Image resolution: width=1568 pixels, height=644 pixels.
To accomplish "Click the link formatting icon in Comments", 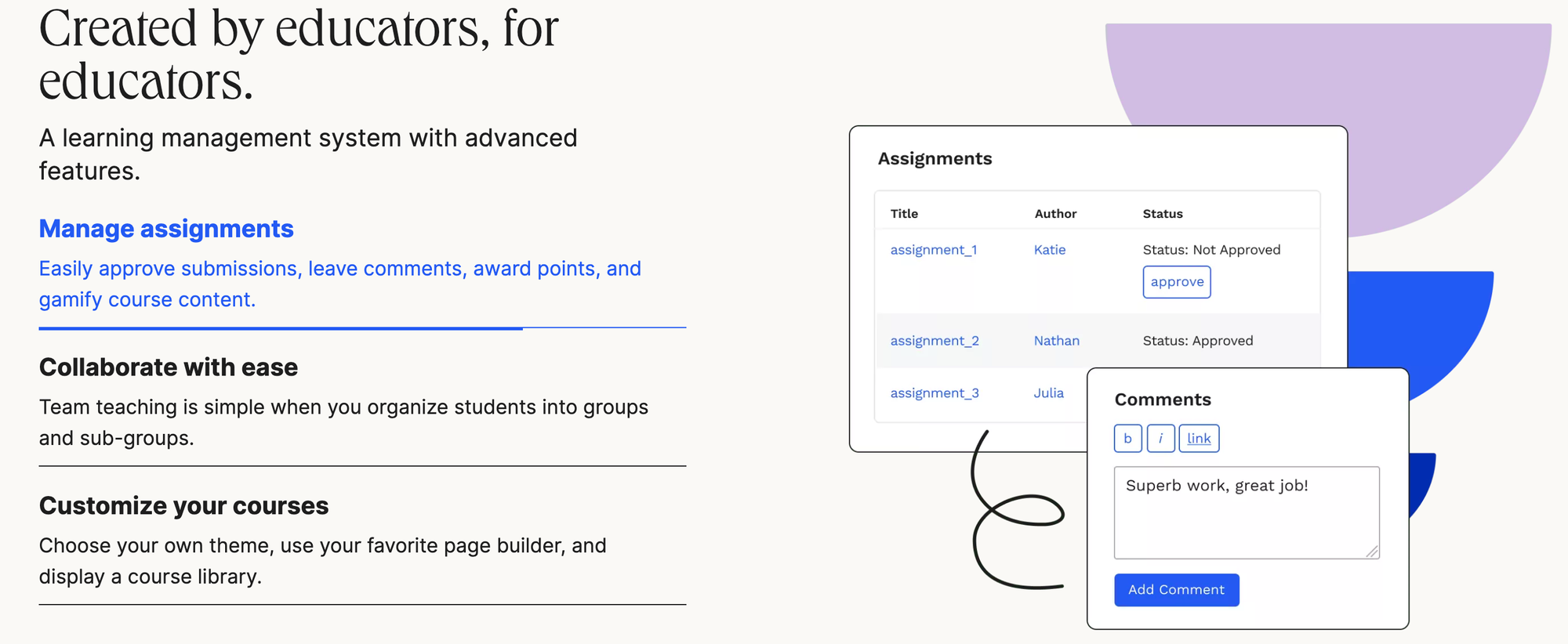I will pyautogui.click(x=1199, y=438).
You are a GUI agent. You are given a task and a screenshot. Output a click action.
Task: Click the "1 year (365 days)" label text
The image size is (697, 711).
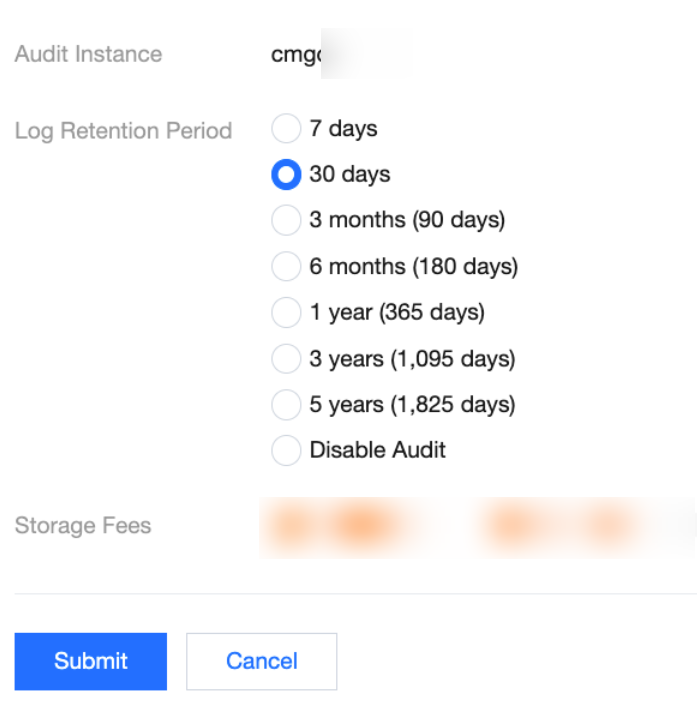[396, 313]
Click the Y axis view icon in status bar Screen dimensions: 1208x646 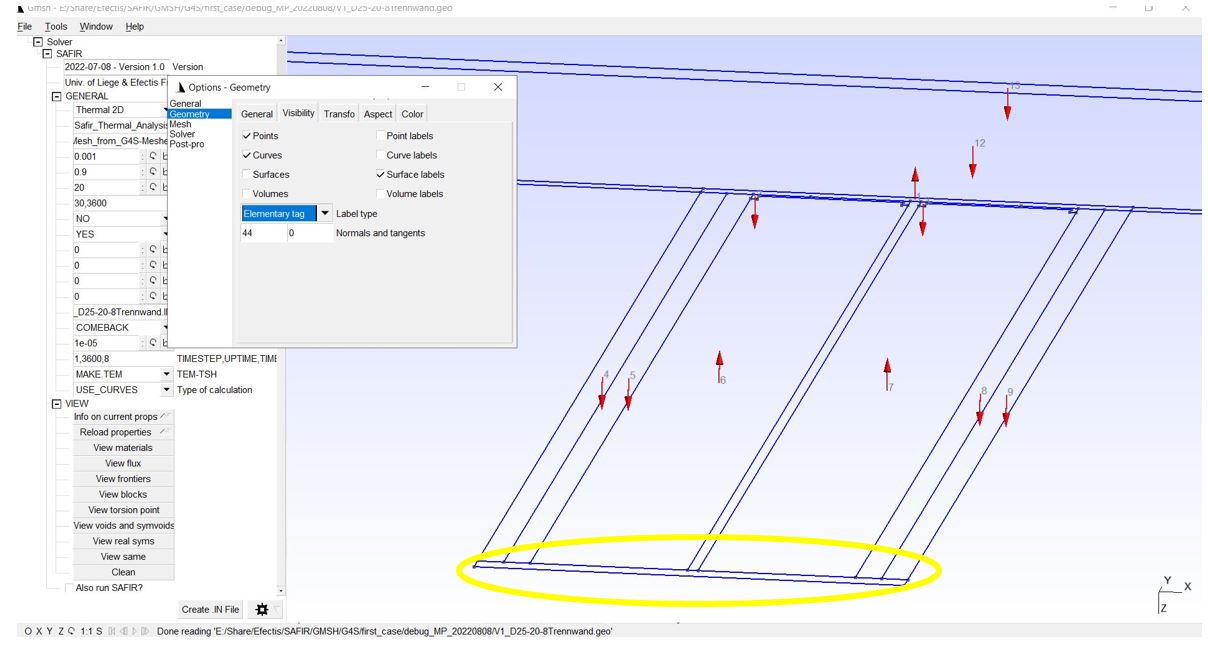pos(48,632)
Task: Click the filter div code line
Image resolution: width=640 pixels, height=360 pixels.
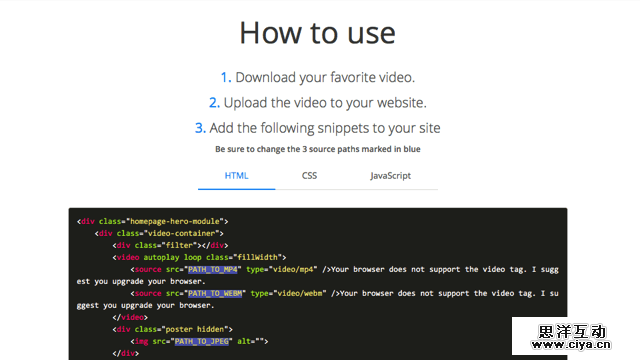Action: pyautogui.click(x=170, y=245)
--- --- ---
HOW TO COMPLETE THIS TASK:
Find the line that contains "Task: Click the filter div code line", then write out that line and each one after it, exactly and with nothing else, through the end of the entries above, without the pictures.

EXERCISE RESPONSE:
Task: Click the filter div code line
Image resolution: width=640 pixels, height=360 pixels.
Action: pyautogui.click(x=170, y=245)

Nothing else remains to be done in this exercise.